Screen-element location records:

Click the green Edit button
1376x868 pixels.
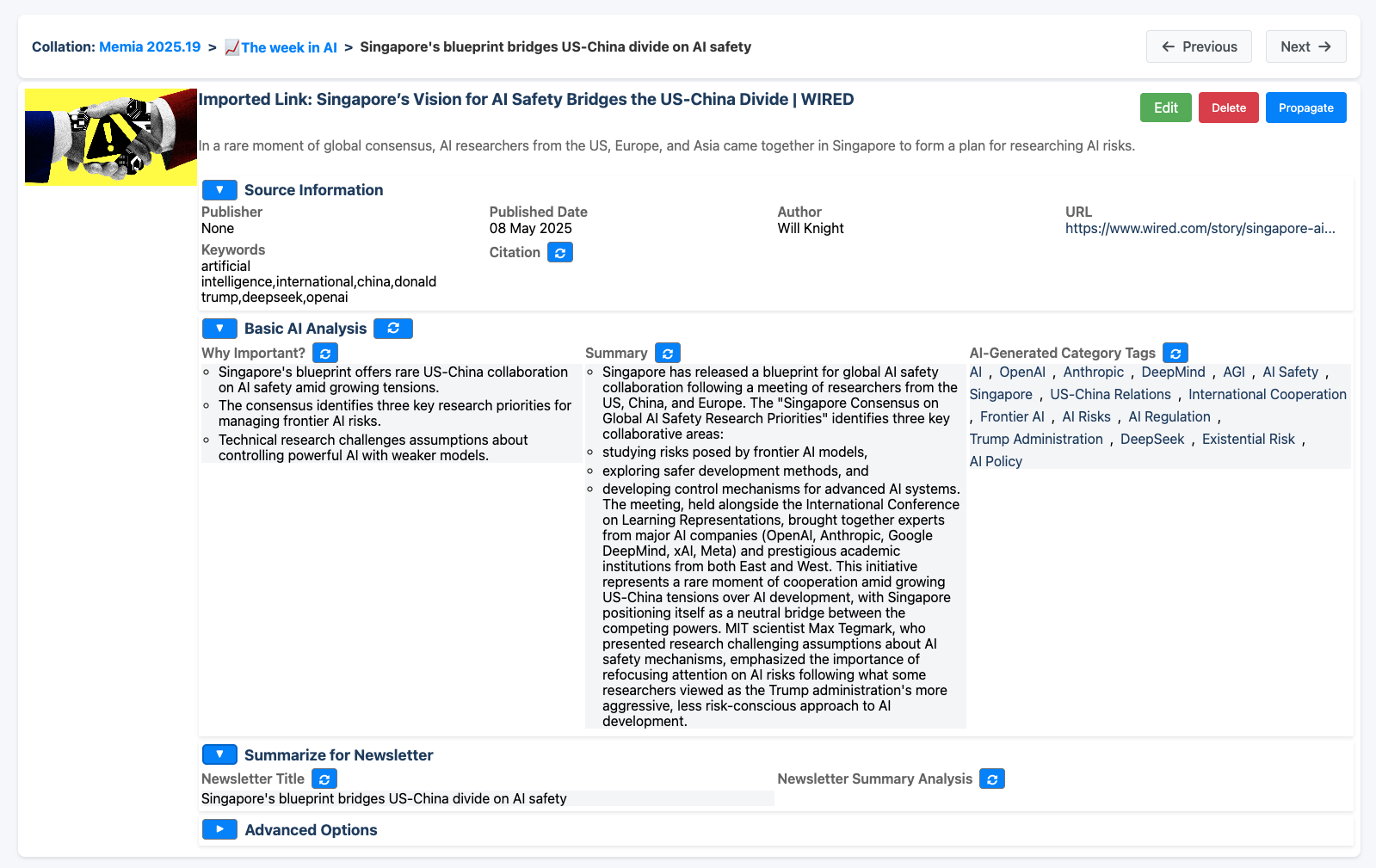[1165, 108]
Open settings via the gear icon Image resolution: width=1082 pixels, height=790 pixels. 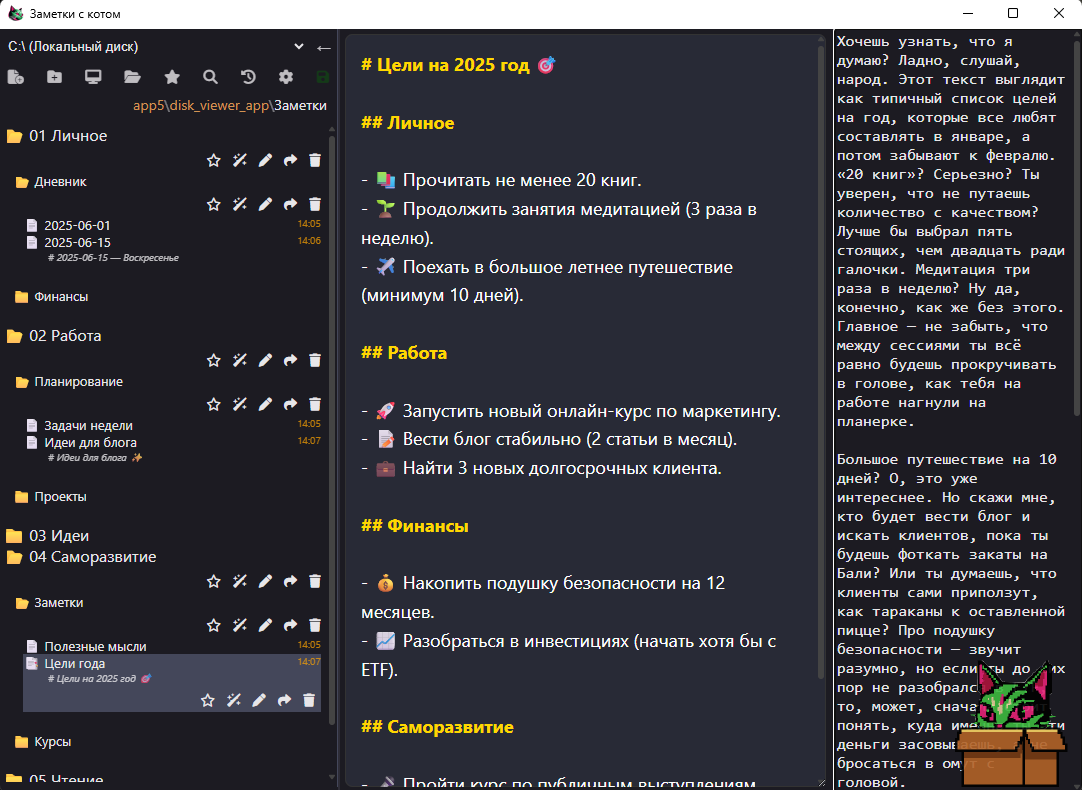286,77
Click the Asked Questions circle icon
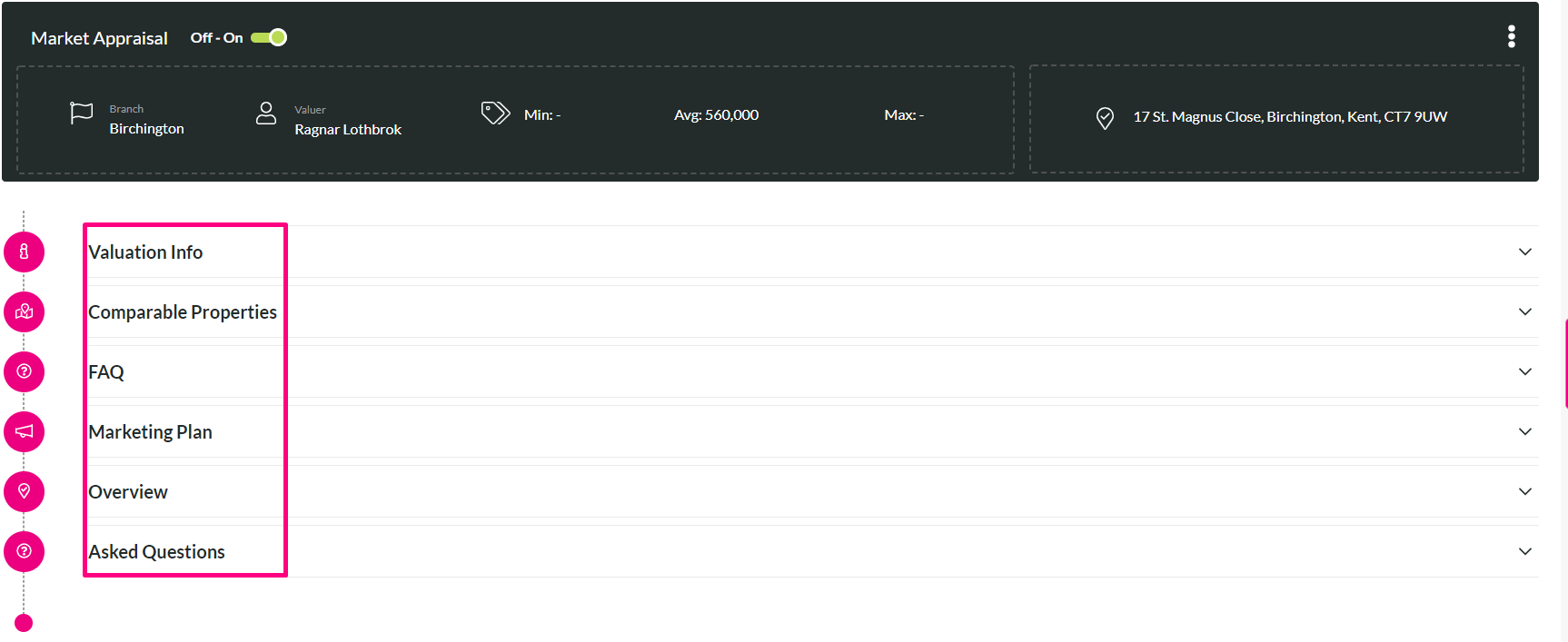 point(24,551)
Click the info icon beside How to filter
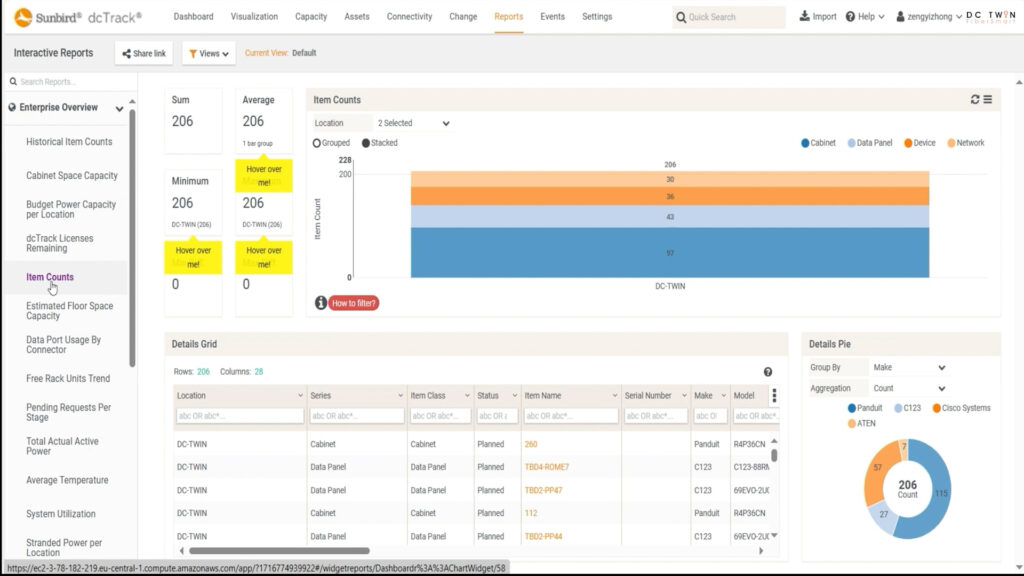The width and height of the screenshot is (1024, 576). 321,303
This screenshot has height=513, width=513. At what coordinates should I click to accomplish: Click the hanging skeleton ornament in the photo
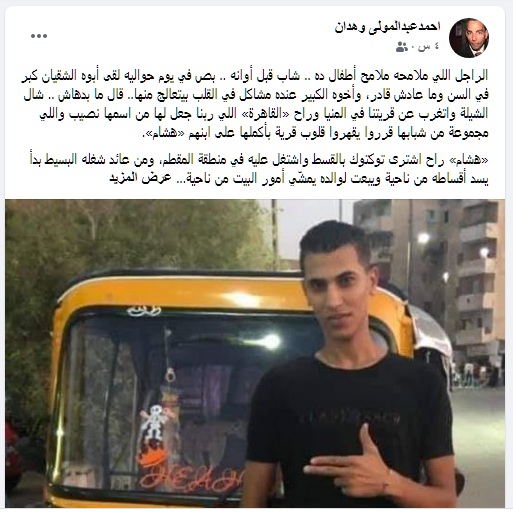[x=153, y=423]
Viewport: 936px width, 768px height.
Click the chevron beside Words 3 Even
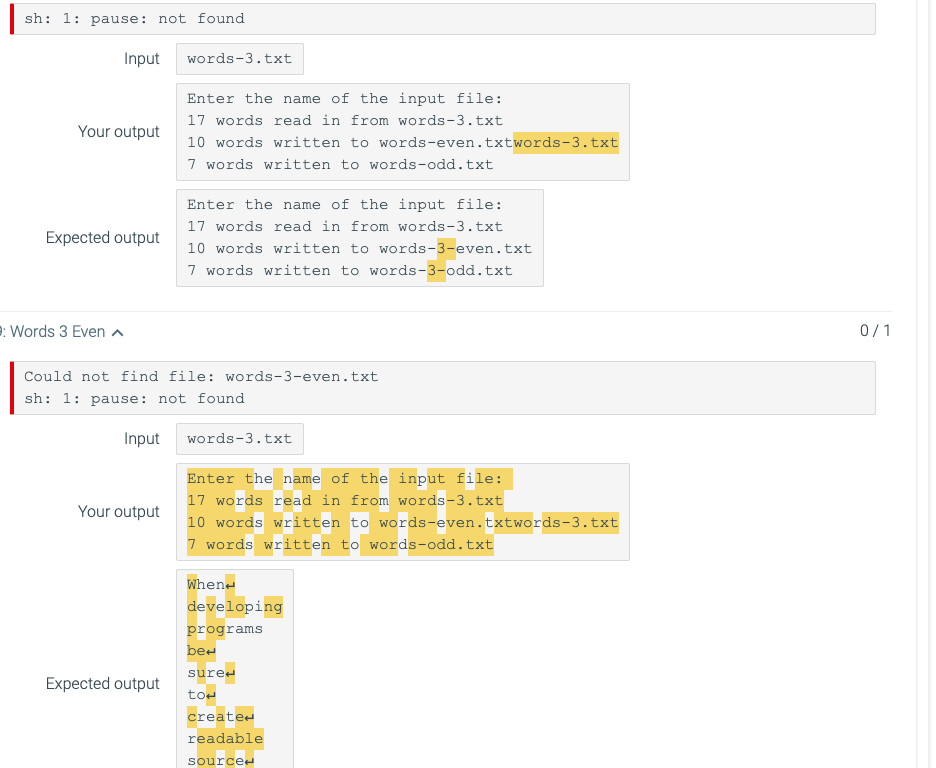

The problem — Print the lines of the listing from the line containing "Viewport: 936px width, 768px height." through the end of the listing, including both. Omit the pictures.

Expected answer —
Viewport: 936px width, 768px height.
Click the chevron beside Words 3 Even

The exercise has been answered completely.